* [Problem to solve] The records follow. Filter them to the lines that hold "Task".

* [Extracted records]
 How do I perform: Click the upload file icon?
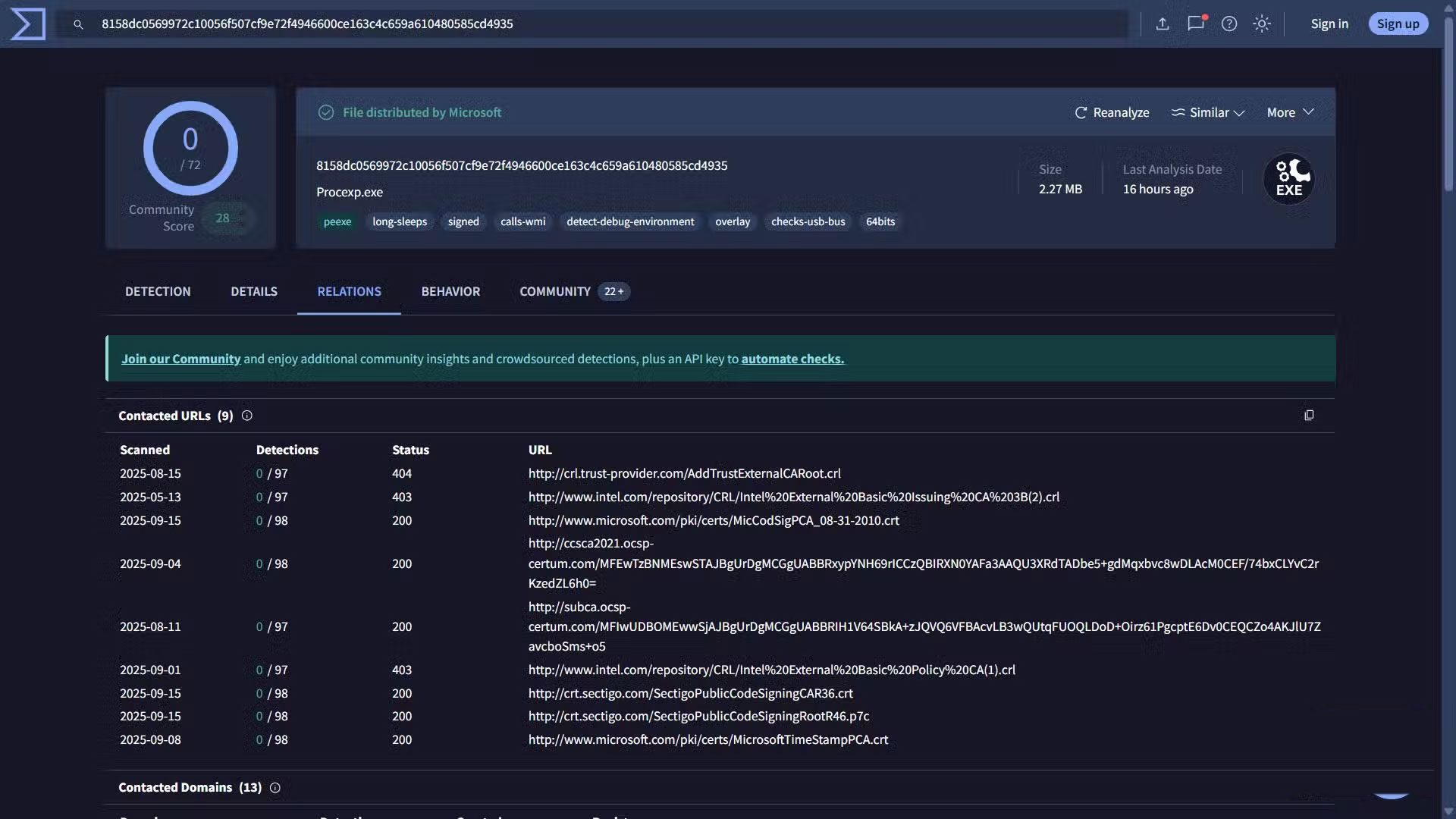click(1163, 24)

---

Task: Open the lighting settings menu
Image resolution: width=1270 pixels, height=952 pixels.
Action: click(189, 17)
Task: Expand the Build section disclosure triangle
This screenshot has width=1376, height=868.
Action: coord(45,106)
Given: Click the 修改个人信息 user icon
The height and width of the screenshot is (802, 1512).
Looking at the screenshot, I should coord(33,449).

---

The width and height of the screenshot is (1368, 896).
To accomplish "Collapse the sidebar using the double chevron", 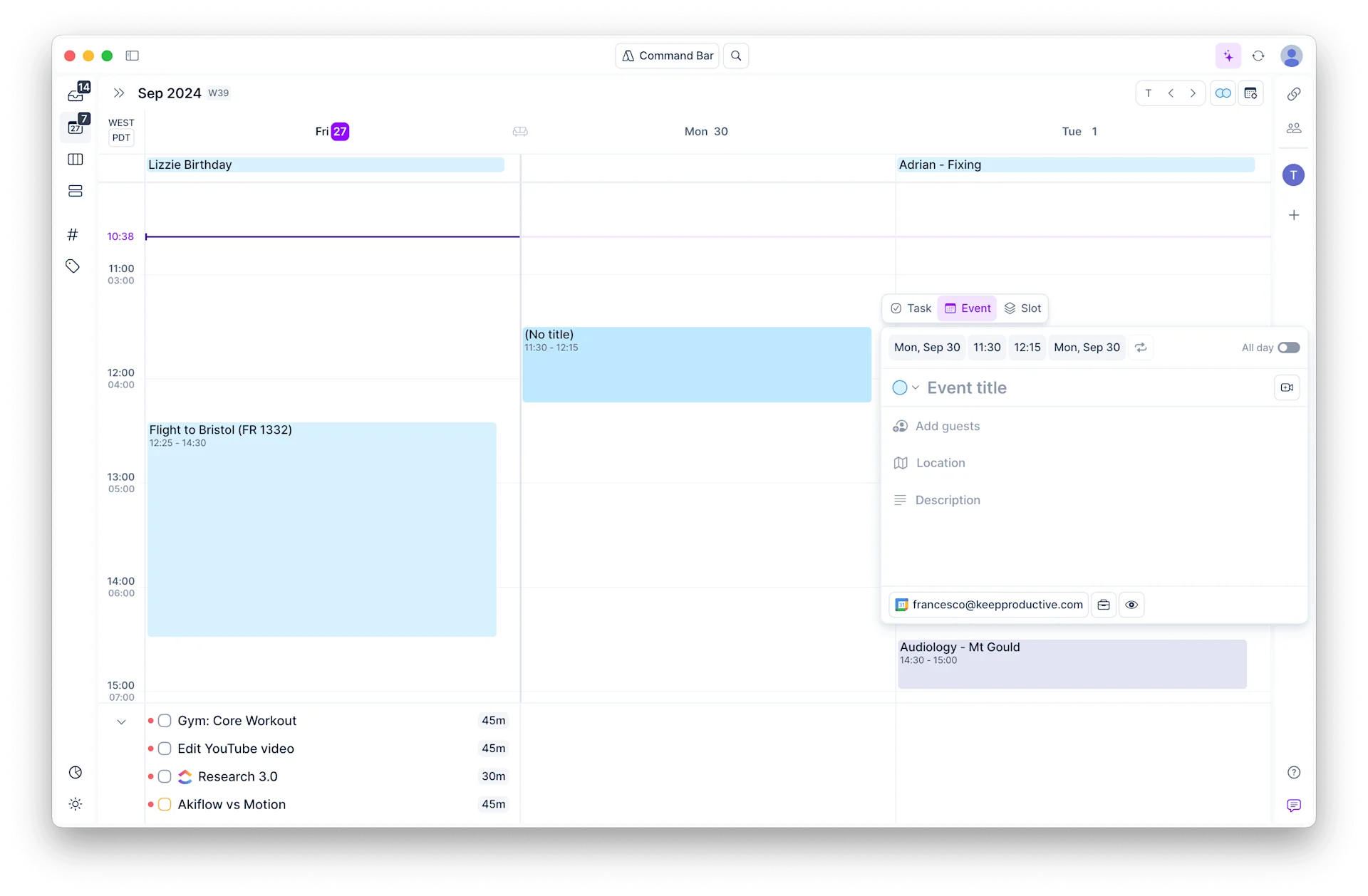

* [Your response]
Task: Open the lighting settings menu
Task: Expand the Build section disclosure triangle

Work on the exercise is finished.